BRIEF A: According to the passage on Eastern European institutions, which two empires divided Romania in the 18th and 19th centuries?
BRIEF B: Print everything in the passage on Eastern European institutions from "The second chapter" down to "deportations in the destination regions.".

I address these questions using historical and contemporary data from Eastern Europe and Russia. This area is relatively understudied by development economists. It also has a very interesting history. For one thing, for several centuries it was divided between different empires. For another, it experienced wars and socialism in the 20th century. I use some of these exogenous shocks as quasi-natural social experiments to study the institutional transformations and its effects on economic development both in the short and long run.

This first chapter explores whether economic, social, and political institutions vary in their resistance to policies designed to remove them. The empirical context for the analysis is Romania from 1690 to the 2000s. Romania represents an excellent laboratory for studying the persistence of different types of historical institutional legacies. In the 18th and 19th centuries, Romania was split between the Habsburg and Ottoman Empires, where political and economic institutions differed. The Habsburgs imposed less extractive institutions relative to the Ottomans: stronger rule of law, a more stable and predictable state, a more developed civil society, and less corruption. In the 20th century, the Romanian Communist regime tried deliberately to homogenize the country along all relevant dimensions. It was only partially successful. Using a regression discontinuity design, I document the persistence of economic outcomes, social capital, and political attitudes. First, I document remarkable convergence in urbanization, education, unemployment, and income between the two former empires. Second, regarding social capital, no significant differences in organizational membership, trust in bureaucracy, and corruption persist today. Finally, even though the Communists tried to change all political attitudes, significant discontinuities exist in current voting behavior at the former Habsburg-Ottoman border. Using data from the parliamentary elections of 1996-2008, I find that former Habsburg rule decreases by around 6 percentage points the vote share of the major post-Communist left party and increases by around 2 and 5 percentage points the vote shares of the main anti-Communist and liberal parties, respectively.

The second chapter investigates the effects of Stalin’s mass deportations on distrust in central authority. Four deported ethnic groups were not rehabilitated after Stalin’s death; they remained in permanent exile until the disintegration of the Soviet Union. This allows one to distinguish between the effects of the groups that returned to their homelands and those of the groups that were not allowed to return. Using regional data from the 1991 referendum on the future of the Soviet Union, I find that deportations have a negative interim effect on trust in central authority in both the regions of destination and those of origin. The effect is stronger for ethnic groups that remained in permanent exile in the destination regions. Using data from the Life in Transition Survey, the chapter also documents a long-term effect of deportations in the destination regions.

SUPPLIED DATA:

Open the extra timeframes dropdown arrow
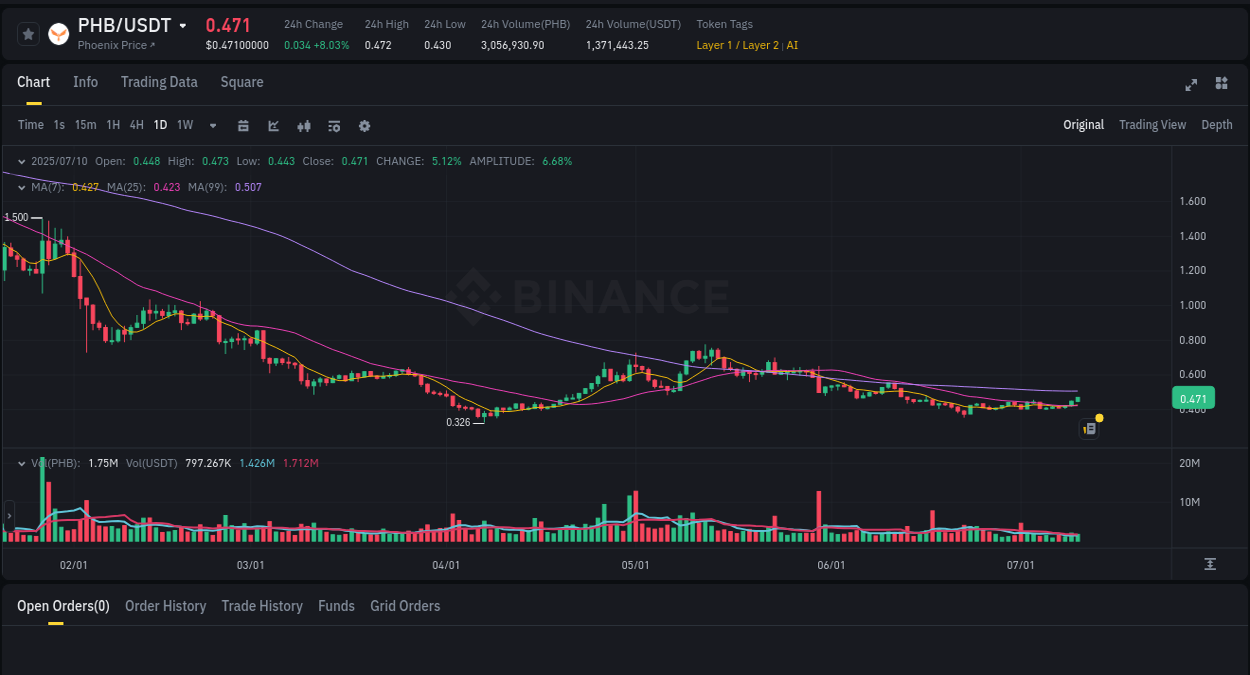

COMPLETE OUTPUT A: The Habsburg and Ottoman Empires.

COMPLETE OUTPUT B:
The second chapter investigates the effects of Stalin’s mass deportations on distrust in central authority. Four deported ethnic groups were not rehabilitated after Stalin’s death; they remained in permanent exile until the disintegration of the Soviet Union. This allows one to distinguish between the effects of the groups that returned to their homelands and those of the groups that were not allowed to return. Using regional data from the 1991 referendum on the future of the Soviet Union, I find that deportations have a negative interim effect on trust in central authority in both the regions of destination and those of origin. The effect is stronger for ethnic groups that remained in permanent exile in the destination regions. Using data from the Life in Transition Survey, the chapter also documents a long-term effect of deportations in the destination regions.